We were deep in the holidays, a time of love, a time of sharing, a time for forgiveness. Heading home from work last week, I was brought up short by a stunning story of forgiveness that originated in the Twin Cities, and that begs the question, “What is really important to me?”
Recently, I’ve had to deal with questions such as, “Am I going to have to pay the capital gains on the property I was awarded?” or, “I don’t think it’s fair that I should have to pay more maintenance than $______,” or, “I want to know what she’s spending the child support on!” Mary Johnson, a Minneapolis mother, lost her son 20 years ago in a party fight that escalated into a murder. The man responsible, Oshea Israel, was sent to prison. In her StoryCorps interview with Oshea Israel, Mary talks about the change that happened when she visited Oshea in prison, a change which eventually allowed her to forgive him. She founded From Death to Life, an organization that supports mothers who have lost children to homicide, and encourages forgiveness between families of murderers and victims. I can’t help but wonder, when people complain about everything they’ve “lost” in their divorce, what they would say to Mary Johnson. And I wonder whether they’ll ever be able to forgive each other for fighting about the “stuff” and take the time to cherish their children. I think I know what Mary would tell them.I was reminded of this recently when a client I represented in a Collaborative divorce five years ago sent me a note. I have always remembered him because of the great shift in his attitude toward his wife by the time the case was over. When we began his divorce, he stated in an early meeting that the couple’s property should be divided in his favor, since he had always earned more than his wife (which is NOT the way the law looks at it). The statement was not well-received, either by his wife OR her attorney.
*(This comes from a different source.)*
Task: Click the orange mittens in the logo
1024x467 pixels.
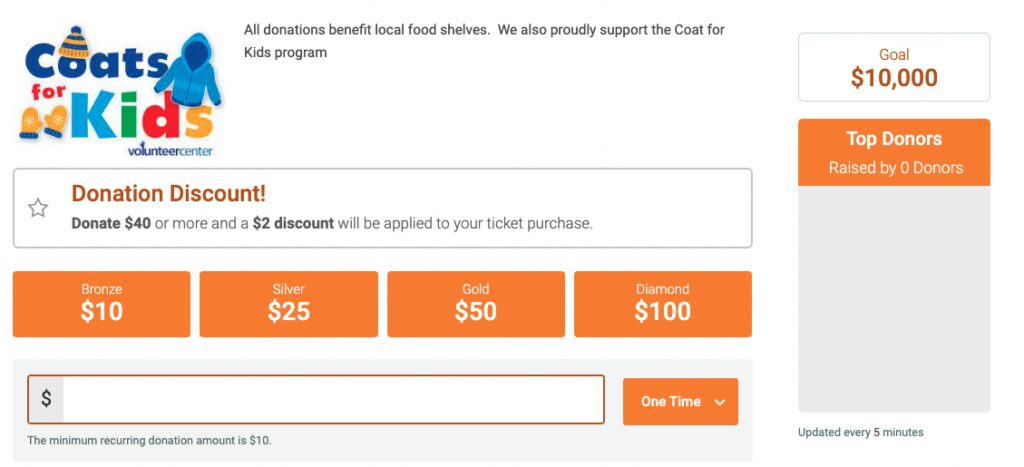Action: pyautogui.click(x=43, y=122)
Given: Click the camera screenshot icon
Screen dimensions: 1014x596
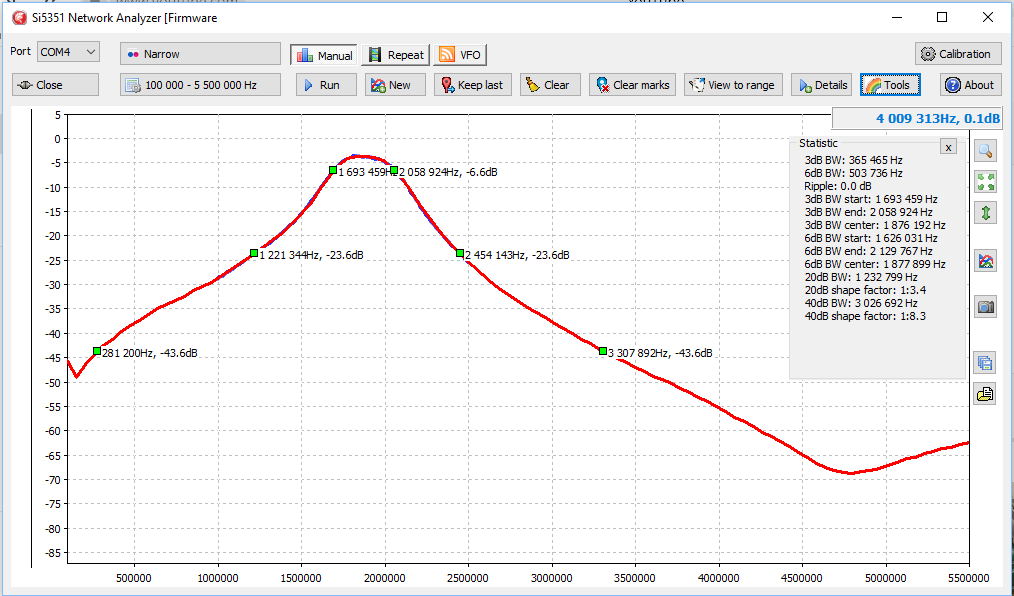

The couple had been married more than 30 years. As the case drew to a close, it became obvious that her job at a prominent Minnesota corporation, her debt-free house, and the even division of their property and substantial retirement assets would provide for her just fine. The only question left was spousal maintenance. We often see a spouse who doesn’t need financial assistance waiving maintenance—in fact, often the couple mutually agree to take jurisdiction over maintenance away from the court altogether, for all time. When I asked whether she had given any thought to waiving maintenance, she glanced at her veteran lawyer, then shyly said she would waive it. In the next instant, we were all stunned to hear my nuts-and-bolts, cut-and-dried, professional engineer client say, in a voice of genuine warmth, “I don’t think you should do that. You never know. You might need it some day.”
Approaching the end of their marriage as a family-centered problem-solving exercise, rather than a combat, allowed this wife to give up a claim I would have assumed she would keep. And it allowed her husband to decline her offer, in the interest of her potential long-term welfare, a gesture no one would have predicted. Their mutual trust of each other, reaffirmed during their weeks of working together, ultimately allowed them both to make decisions that considered each other’s welfare as much as their own.